在完成 pitch 流程之后，会进入默认逻辑的流程，也类似 pitch 的流程，在调用 runSyncOrAsync 进入 loader 逻辑前，先设置 loaderContextCacheable 为 false，在递归循环中判断 loader 是否在执行中调用 this.cacheable() 将 loaderContextCacheable 设置成 true，从而保证module.cacheable 的值为 true。

综合上面的环节，就是如果要保证 module 可被缓存，则一定需要 loader 中调用 this.cacheable() 触发如图的逻辑链路。

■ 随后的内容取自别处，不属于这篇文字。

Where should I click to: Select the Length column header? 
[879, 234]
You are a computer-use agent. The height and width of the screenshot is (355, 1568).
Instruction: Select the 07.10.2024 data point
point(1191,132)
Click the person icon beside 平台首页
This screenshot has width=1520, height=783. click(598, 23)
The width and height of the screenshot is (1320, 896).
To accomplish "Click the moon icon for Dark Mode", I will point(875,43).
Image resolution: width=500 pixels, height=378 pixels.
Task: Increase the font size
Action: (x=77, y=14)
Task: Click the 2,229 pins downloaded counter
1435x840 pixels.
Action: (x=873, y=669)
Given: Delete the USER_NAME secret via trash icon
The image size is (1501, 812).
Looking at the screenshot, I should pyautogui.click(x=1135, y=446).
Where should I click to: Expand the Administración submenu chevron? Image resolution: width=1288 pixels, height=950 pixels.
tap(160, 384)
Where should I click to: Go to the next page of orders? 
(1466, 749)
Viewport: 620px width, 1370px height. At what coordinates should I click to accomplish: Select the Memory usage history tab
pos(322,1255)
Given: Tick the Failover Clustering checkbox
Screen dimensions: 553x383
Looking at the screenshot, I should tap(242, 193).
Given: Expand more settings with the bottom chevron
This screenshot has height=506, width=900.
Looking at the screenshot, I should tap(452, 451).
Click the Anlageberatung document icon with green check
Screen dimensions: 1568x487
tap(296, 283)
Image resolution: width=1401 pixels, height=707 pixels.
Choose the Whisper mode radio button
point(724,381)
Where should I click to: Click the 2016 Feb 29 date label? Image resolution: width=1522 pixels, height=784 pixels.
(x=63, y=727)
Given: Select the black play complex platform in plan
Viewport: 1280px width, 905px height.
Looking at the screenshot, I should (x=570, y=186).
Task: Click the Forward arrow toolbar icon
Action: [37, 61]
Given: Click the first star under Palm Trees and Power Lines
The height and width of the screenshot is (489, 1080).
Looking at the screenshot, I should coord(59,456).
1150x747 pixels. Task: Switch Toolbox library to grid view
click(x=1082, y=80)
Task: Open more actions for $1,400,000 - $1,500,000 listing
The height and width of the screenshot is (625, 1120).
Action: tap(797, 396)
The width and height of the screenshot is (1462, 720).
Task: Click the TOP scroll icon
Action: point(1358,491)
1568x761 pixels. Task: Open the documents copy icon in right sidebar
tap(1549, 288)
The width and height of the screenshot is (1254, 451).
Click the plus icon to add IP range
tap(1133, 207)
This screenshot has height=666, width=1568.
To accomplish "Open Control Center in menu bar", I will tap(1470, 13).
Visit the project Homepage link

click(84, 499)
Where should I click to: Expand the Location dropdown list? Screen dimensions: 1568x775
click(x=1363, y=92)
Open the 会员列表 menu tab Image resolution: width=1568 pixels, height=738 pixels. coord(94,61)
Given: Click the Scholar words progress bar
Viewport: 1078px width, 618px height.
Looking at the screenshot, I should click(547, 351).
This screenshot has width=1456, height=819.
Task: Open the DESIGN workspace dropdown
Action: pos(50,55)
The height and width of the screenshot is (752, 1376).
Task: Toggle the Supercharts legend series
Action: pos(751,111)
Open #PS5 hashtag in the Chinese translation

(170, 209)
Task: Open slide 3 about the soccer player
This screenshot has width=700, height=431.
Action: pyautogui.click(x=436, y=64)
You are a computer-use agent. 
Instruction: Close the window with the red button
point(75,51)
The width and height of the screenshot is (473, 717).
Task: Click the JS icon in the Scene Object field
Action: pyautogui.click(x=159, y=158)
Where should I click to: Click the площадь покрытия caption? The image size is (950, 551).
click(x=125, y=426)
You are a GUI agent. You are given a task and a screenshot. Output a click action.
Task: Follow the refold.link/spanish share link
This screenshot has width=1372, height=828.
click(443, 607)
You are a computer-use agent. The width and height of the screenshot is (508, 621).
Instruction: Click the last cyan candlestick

`addDependency`、`dependency`、`addContextDependency`

在 loaderContext 还会提供两类方法

增加文件依赖，addDependency、dependency：目的是在编译过程中，增加对没有生成对应 module 的文件的依赖关系，例如 import common.less 这样的引用文件
增加文件夹依赖，addContextDependency ：类比文件依赖，增加对文件夹的依赖

而从上面的实现中，可以看到，两类方法调用之后，会将文件（夹）路径放在 fileDependencies，contextDependencies 中

`fileDependencies` 、`contextDependencies` 与 `compilation`

在完成所有模块的编译之后，在 Compilation.js 中会调用 Compilation.prototype.summerizeDependencies ，其中会将 fileDependencies、contextDependencies 汇集到 compilation 实例上

webpack/lib/Compilation.js

Compilation.prototype.summarizeDependencies = function summarizeDependencies() {
    this.modules.forEach(function(module) {
        if(module.fileDependencies) {
            module.fileDependencies.forEach(function(item) {
                this.fileDependencies.push(item);
            }, this);
        }
        if(module.contextDependencies) {
            module.contextDependencies.forEach(function(item) {
                this.contextDependencies.push(item);
            }, this);
        }
    }, this);

    this.fileDependencies.sort();
    this.fileDependencies = filterDups(this.fileDependencies);
    this.contextDependencies.sort();
    this.contextDependencies = filterDups(this.contextDependencies);
    
     // 省略其他操作
};

从实现中可以看到，首先把所有编译 module 的 fileDependencies 与 contextDependencies 都汇集到 compilation 对象，并且进行排序、去重。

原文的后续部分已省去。